(Stored items)
BEGIN
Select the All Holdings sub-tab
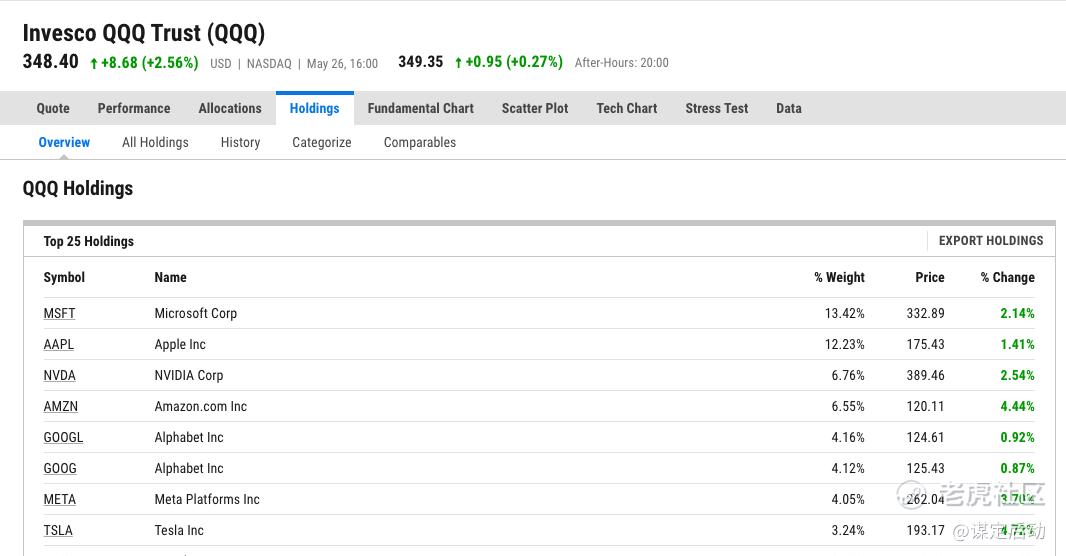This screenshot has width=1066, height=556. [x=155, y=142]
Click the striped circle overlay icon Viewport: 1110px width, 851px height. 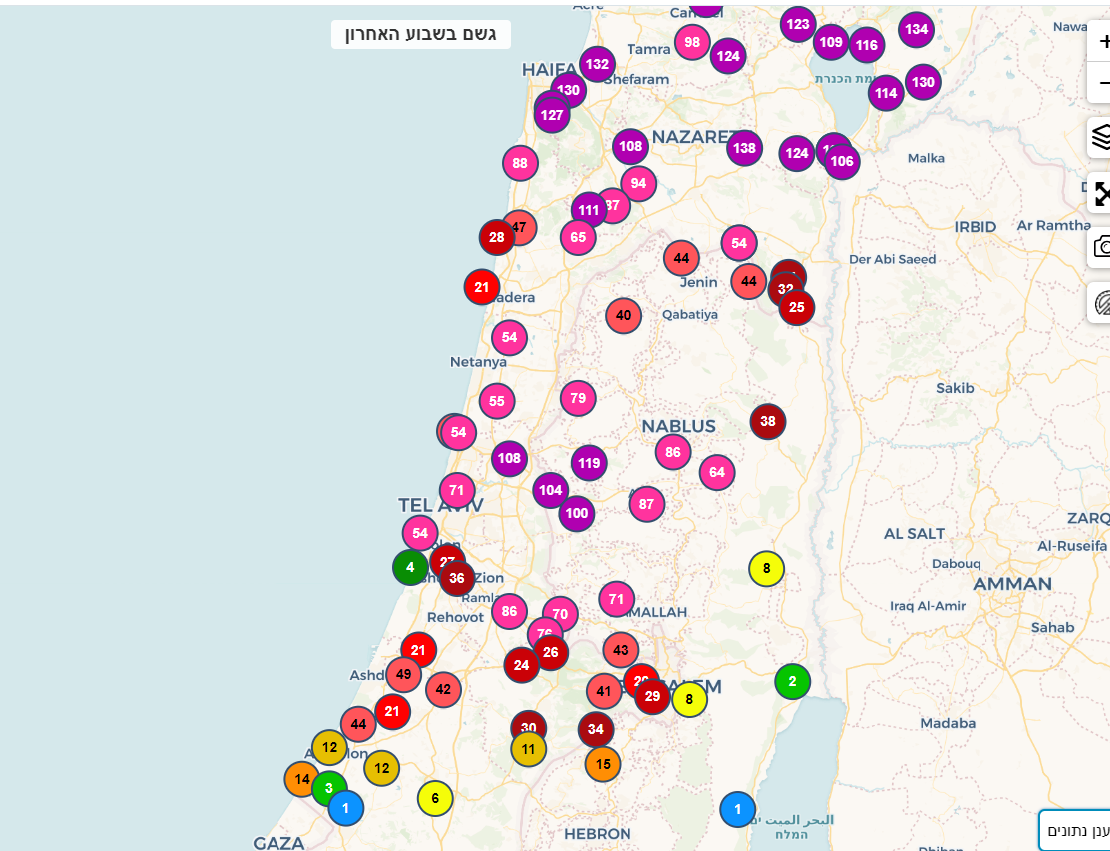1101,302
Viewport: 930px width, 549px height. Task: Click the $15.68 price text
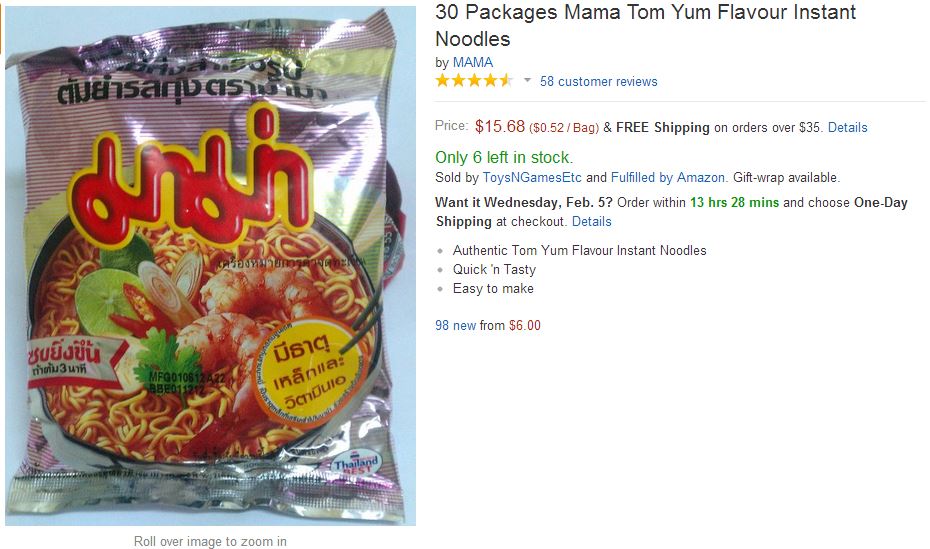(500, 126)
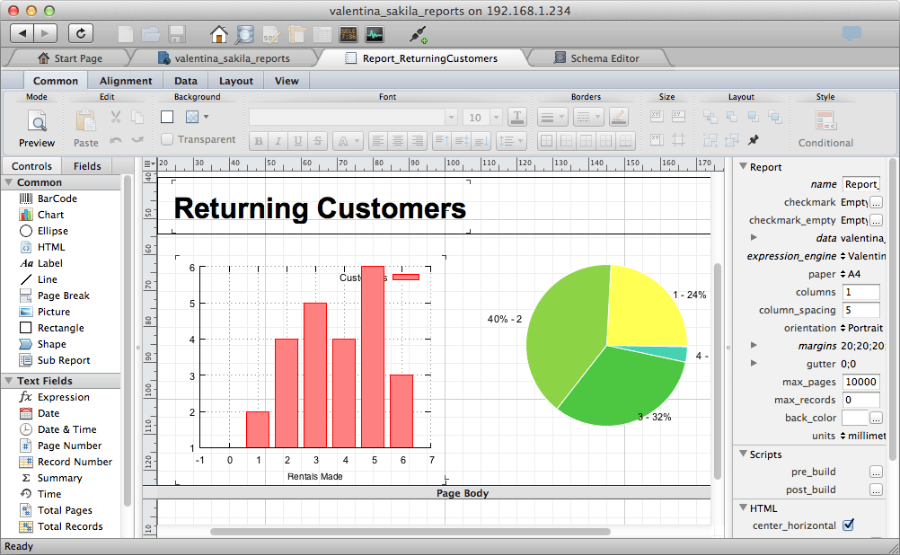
END
Exact copies of the lines from the one containing "Viewport: 930px width, 549px" through the final line of the data are required; pictures are to be omitted.

Viewport: 930px width, 549px height. Task: Click the $15.68 price text
(500, 126)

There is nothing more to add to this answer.